The involvement of the Wnt/β-catenin pathway can be found in a wide array of biological processes, encompassing inflammation, proliferation, and cancer advancement [63]. Wnt/β-catenin signaling, identified as canonical Wnt signaling, is principally activated by adjusting β-catenin accumulation within the cytoplasm. β-catenin is recognized as a main transcriptional activator involved in the Wnt/β-catenin pathway and tightly regulated by the β-catenin destruction complex containing GSK-3β, adenomatous polyposis coli (APC), casein kinase 1 (CK1), and the axis inhibition protein (AXIN). GSK-3β, classified as a monomeric serine/threonine kinase, is involved in inflammatory regulation at various stages [64]. The activity of GSK-3 is reduced through the phosphorylation of serine 21 in GSK-3α as well as serine 9 in GSK-3β. In the present study, the P. thunbergii extract suppressed the LPS-induced Wnt/β-catenin pathway, causing a substantial reduction in LPS-induced Wnt and β-catenin expression. Moreover, treatment with the P. thunbergii extract led to a reduction in the LPS-stimulated phosphorylation of GSK-3β at serine 9, while the protein level of GSK-3β remained constant. Therefore, it is likely that the P. thunbergii extract exhibits an anti-inflammatory effect through the regulation of NF-κB, MAPK, JAK/STAT, as well as Wnt/β-catenin signaling pathways.

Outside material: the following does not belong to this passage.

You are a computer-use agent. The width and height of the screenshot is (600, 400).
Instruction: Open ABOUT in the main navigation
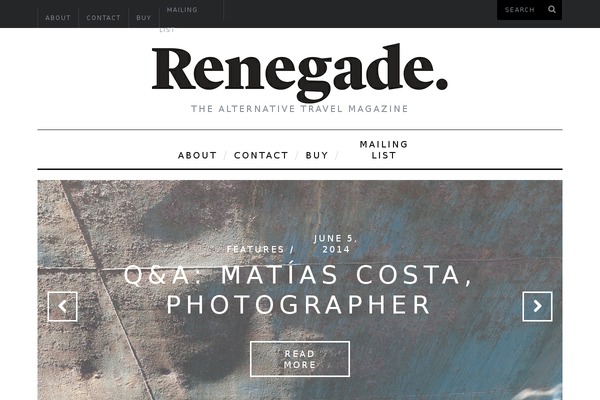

Reactive oxygen species (ROS) play a major role in many inflammatory responses, leading to a number of pathological situations [65]. Naturally occurring and synthetic antioxidants have been utilized as a protective strategy against inflammatory diseases by mitigating ROS-triggered oxidative stresses. Natural products offer an extensive array of chemodiversity that could be effectively utilized for the discovery of new therapeutic agents [66].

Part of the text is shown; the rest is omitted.